■ Data in this exercise ■
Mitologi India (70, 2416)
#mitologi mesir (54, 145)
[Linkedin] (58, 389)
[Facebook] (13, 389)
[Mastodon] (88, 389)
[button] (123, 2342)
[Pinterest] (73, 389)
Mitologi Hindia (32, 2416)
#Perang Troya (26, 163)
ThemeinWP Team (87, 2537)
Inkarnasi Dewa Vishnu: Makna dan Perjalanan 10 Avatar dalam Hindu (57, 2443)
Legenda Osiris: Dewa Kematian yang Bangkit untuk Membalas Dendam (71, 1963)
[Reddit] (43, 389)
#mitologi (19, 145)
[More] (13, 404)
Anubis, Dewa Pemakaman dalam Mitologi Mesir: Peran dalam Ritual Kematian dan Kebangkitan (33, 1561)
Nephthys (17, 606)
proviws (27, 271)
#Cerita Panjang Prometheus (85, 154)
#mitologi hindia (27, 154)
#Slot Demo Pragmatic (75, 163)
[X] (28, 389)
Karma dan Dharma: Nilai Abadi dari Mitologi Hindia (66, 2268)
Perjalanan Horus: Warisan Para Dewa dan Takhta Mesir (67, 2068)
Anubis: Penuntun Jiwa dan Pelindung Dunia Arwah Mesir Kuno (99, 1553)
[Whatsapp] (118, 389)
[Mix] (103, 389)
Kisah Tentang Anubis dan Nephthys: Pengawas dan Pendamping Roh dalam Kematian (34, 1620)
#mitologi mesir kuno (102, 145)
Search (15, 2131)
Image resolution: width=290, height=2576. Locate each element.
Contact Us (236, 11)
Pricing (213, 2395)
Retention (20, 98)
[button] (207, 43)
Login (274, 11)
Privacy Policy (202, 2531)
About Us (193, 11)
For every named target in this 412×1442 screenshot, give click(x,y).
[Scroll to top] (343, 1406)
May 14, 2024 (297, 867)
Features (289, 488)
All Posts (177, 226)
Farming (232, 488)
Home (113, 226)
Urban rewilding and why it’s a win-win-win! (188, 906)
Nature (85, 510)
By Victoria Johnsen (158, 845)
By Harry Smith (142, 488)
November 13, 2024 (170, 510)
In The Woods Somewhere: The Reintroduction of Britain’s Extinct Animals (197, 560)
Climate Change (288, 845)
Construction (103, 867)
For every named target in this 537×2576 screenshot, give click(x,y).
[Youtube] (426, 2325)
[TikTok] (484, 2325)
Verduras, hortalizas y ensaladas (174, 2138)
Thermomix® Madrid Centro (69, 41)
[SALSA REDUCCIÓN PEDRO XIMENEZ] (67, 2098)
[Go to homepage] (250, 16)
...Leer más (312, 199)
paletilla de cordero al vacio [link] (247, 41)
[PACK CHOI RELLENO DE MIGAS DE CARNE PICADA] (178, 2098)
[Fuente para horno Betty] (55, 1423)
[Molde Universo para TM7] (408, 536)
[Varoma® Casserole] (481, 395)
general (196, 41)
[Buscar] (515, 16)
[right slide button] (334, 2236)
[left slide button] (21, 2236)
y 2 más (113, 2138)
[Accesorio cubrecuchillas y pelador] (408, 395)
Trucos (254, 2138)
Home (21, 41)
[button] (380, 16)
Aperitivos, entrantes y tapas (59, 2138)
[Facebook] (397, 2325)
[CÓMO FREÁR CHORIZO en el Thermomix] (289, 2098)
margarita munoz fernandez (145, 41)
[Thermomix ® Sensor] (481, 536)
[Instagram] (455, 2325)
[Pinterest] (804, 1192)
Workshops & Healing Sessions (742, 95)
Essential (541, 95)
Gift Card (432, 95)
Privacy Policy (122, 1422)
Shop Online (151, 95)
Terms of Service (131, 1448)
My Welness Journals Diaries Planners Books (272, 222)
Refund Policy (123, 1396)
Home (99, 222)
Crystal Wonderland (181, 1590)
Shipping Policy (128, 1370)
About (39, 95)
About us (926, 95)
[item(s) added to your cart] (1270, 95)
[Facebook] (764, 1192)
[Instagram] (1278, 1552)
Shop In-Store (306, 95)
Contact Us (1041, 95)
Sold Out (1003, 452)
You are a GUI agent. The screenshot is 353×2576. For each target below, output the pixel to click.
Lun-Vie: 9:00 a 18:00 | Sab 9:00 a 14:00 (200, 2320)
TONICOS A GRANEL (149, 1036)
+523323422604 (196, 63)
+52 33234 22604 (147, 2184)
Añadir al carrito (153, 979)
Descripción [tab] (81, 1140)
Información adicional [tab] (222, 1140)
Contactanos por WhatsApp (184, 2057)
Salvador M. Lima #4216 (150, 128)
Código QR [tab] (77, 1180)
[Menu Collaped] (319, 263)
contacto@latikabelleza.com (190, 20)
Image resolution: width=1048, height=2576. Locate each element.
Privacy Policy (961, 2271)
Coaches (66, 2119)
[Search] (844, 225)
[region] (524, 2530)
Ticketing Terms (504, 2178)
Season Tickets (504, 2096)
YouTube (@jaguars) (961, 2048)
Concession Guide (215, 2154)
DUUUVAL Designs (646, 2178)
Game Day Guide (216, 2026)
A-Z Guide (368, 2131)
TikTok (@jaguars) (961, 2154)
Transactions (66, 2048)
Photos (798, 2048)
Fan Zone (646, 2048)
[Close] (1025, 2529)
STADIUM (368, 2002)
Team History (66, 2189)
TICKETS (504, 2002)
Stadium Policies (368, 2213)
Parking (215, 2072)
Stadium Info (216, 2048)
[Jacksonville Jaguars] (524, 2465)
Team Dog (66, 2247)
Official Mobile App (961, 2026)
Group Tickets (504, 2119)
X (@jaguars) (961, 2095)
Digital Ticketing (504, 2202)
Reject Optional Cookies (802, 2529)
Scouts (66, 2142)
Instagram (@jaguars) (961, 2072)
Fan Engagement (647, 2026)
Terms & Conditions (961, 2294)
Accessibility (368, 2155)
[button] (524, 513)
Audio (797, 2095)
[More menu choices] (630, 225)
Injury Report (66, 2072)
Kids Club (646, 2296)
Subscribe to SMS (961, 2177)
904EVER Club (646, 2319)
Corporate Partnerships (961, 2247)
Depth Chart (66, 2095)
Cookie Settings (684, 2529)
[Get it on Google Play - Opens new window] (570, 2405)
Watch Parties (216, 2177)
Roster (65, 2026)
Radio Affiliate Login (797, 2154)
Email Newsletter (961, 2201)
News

■ Exercise objective ■
Print, from the entries above, the line with "[TikTok] (484, 2325)", the line with "You are a GUI" and all lines between them, exactly and with nothing else.

■ Exercise solution ■
[TikTok] (484, 2325)
Verduras, hortalizas y ensaladas (174, 2138)
Thermomix® Madrid Centro (69, 41)
[SALSA REDUCCIÓN PEDRO XIMENEZ] (67, 2098)
[Go to homepage] (250, 16)
...Leer más (312, 199)
paletilla de cordero al vacio [link] (247, 41)
[PACK CHOI RELLENO DE MIGAS DE CARNE PICADA] (178, 2098)
[Fuente para horno Betty] (55, 1423)
[Molde Universo para TM7] (408, 536)
[Varoma® Casserole] (481, 395)
general (196, 41)
[Buscar] (515, 16)
[right slide button] (334, 2236)
[left slide button] (21, 2236)
y 2 más (113, 2138)
[Accesorio cubrecuchillas y pelador] (408, 395)
Trucos (254, 2138)
Home (21, 41)
[button] (380, 16)
Aperitivos, entrantes y tapas (59, 2138)
[Facebook] (397, 2325)
[CÓMO FREÁR CHORIZO en el Thermomix] (289, 2098)
margarita munoz fernandez (145, 41)
[Thermomix ® Sensor] (481, 536)
[Instagram] (455, 2325)
[Pinterest] (804, 1192)
Workshops & Healing Sessions (742, 95)
Essential (541, 95)
Gift Card (432, 95)
Privacy Policy (122, 1422)
Shop Online (151, 95)
Terms of Service (131, 1448)
My Welness Journals Diaries Planners Books (272, 222)
Refund Policy (123, 1396)
Home (99, 222)
Crystal Wonderland (181, 1590)
Shipping Policy (128, 1370)
About (39, 95)
About us (926, 95)
[item(s) added to your cart] (1270, 95)
[Facebook] (764, 1192)
[Instagram] (1278, 1552)
Shop In-Store (306, 95)
Contact Us (1041, 95)
Sold Out (1003, 452)
You are a GUI agent. The screenshot is 353×2576. For each target below, output the pixel to click.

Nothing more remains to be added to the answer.